The agreement to pursue zero emissions for Europe's new cars and vans by 2035 has set a clear direction and an unequivocal target for sustainable transport measures; with the last legislative session providing backing for the European Green Deal. We fully back these efforts, and urge support through enhancements to the existing charging infrastructure, the development of alternatives such as a strong rail network and a sustainable batteries value chain.
However, in order to make the Green transition a reality, and bring its benefits to people, the planet and business, it is vital that we act now. Making the transition to e-mobility must be a priority, not simply to deliver environmental sustainability but also to reinforce the EU's industrial strength, security and competitiveness.
Now is the time to put the Green Deal into action
The Green Deal, its technologies and fully electric transport modes will significantly reduce Europe's dependency on fossil fuels. Recent geopolitical events have shown the importance of ensuring energy security and resource independence.
The Green Deal will also make the EU a global leader in the sustainable transport industries. It will position Europe as an authoritative voice on the need for climate change action while bringing welcome economic growth and the creation of highquality jobs.

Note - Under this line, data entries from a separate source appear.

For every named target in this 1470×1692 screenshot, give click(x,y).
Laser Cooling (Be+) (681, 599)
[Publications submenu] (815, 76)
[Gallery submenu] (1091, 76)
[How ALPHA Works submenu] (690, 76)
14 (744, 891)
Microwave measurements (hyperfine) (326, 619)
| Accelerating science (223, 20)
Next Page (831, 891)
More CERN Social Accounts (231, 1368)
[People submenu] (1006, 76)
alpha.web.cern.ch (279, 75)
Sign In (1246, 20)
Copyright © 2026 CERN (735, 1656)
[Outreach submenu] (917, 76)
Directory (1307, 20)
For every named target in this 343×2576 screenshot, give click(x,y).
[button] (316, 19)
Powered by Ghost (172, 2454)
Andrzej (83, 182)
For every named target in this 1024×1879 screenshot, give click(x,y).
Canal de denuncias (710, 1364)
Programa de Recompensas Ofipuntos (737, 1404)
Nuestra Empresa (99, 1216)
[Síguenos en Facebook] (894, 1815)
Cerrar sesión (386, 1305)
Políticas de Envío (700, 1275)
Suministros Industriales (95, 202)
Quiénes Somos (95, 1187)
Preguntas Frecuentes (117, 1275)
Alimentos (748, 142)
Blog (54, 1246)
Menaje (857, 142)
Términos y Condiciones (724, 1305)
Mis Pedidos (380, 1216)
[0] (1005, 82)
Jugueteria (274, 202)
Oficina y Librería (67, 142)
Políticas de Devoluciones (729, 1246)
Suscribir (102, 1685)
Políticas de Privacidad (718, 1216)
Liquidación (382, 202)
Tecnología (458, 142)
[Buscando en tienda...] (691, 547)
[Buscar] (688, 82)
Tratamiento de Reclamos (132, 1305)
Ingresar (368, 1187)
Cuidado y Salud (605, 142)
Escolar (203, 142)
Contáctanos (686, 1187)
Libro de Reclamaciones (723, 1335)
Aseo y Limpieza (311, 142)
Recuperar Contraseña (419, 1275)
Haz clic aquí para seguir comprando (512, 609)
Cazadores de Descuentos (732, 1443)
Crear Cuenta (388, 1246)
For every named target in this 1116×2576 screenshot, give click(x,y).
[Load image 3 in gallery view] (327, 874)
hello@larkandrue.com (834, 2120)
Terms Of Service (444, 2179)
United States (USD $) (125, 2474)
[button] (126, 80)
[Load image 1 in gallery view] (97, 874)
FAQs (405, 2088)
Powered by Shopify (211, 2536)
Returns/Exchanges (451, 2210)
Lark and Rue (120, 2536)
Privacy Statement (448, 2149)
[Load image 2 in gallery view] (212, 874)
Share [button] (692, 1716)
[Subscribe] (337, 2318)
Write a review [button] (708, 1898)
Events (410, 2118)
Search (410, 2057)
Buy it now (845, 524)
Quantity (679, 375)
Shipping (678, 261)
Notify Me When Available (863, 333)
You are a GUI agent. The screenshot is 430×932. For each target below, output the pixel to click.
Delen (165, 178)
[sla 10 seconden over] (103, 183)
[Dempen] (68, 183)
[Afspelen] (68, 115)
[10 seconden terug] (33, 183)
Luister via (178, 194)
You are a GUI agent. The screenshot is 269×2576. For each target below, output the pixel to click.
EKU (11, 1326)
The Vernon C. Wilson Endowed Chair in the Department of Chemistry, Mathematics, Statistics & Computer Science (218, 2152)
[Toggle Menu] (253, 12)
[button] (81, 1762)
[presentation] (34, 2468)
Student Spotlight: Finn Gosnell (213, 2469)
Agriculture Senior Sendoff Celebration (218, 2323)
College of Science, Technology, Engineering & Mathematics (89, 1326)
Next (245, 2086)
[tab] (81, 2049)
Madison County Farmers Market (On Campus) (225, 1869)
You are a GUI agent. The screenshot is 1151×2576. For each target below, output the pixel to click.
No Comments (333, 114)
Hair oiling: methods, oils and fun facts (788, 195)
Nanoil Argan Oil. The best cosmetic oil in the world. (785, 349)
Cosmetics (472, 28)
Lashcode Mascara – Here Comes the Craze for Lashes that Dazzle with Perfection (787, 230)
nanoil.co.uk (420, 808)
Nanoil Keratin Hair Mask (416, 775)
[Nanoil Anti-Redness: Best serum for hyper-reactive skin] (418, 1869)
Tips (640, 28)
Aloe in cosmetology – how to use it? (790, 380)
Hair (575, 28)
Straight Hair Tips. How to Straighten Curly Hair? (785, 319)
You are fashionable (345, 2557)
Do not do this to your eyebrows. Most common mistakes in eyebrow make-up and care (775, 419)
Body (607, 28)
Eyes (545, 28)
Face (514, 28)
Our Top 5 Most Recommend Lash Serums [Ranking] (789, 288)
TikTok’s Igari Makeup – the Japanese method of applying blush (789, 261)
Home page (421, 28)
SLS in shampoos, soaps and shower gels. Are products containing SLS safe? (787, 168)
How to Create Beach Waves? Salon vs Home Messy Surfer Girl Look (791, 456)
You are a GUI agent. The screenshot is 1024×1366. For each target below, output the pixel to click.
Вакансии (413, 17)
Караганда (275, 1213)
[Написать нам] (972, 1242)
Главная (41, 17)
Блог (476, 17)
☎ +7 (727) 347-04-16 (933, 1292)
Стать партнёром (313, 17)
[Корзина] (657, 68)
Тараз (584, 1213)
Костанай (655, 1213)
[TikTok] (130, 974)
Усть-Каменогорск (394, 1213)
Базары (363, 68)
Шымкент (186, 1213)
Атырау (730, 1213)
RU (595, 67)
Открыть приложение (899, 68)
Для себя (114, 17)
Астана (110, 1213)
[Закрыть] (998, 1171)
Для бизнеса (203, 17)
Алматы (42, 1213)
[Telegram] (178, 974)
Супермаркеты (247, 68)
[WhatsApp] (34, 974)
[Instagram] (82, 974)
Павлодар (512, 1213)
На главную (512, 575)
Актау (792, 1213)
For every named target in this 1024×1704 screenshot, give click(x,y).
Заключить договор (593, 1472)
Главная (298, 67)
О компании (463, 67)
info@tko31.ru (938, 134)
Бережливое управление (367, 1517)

The Green Deal will allow Europe to prioritise the quality of life of its current and future workforce. This will see the highest social standards put in place to protect the interests and livelihoods of Europe’s workers, both now and as part of a sustainable future.
An effective green industrial policy will bring the benefits of Europe's Green Deal to all.
Continuing and rapid decarbonisation is crucial: but it must be done in such a way that preserves Europe’s competitiveness. Nowhere is this more important than in transport and mobility. The Platform for electromobility – an alliance of companies, cities and NGOs – brings the knowledge and expertise to make an effective and efficient mobility transition a reality.
To do so, the Platform is calling on future legislators to prioritise the following actions in 2024-2029:
1. A Green and Just Industrial Policy
Main policy ideas:
- Creating an integrated recycling industry ecosystem in Europe.
- Smartening and upgrading existing grid infrastructure to allow it to support greater levels of renewable energy.
- Ensuring strong end-of-life vehicles regulation, focused on low carbon and recycled materials.
One of the richest 'urban mines' available to Europe is the supply of old batteries and other waste materials. By investing in integrated recycling and repurposing facilities for collecting, dismantling, recovering or reusing valuable metals from batteries, Europe can, by 2040, secure a large share of the metal resources it needs for battery production. Such an approach not just reduces waste, it is also scalable, preserving and reusing precious raw materials and keeping a greater proportion of them within Europe, increasing our strategic autonomy.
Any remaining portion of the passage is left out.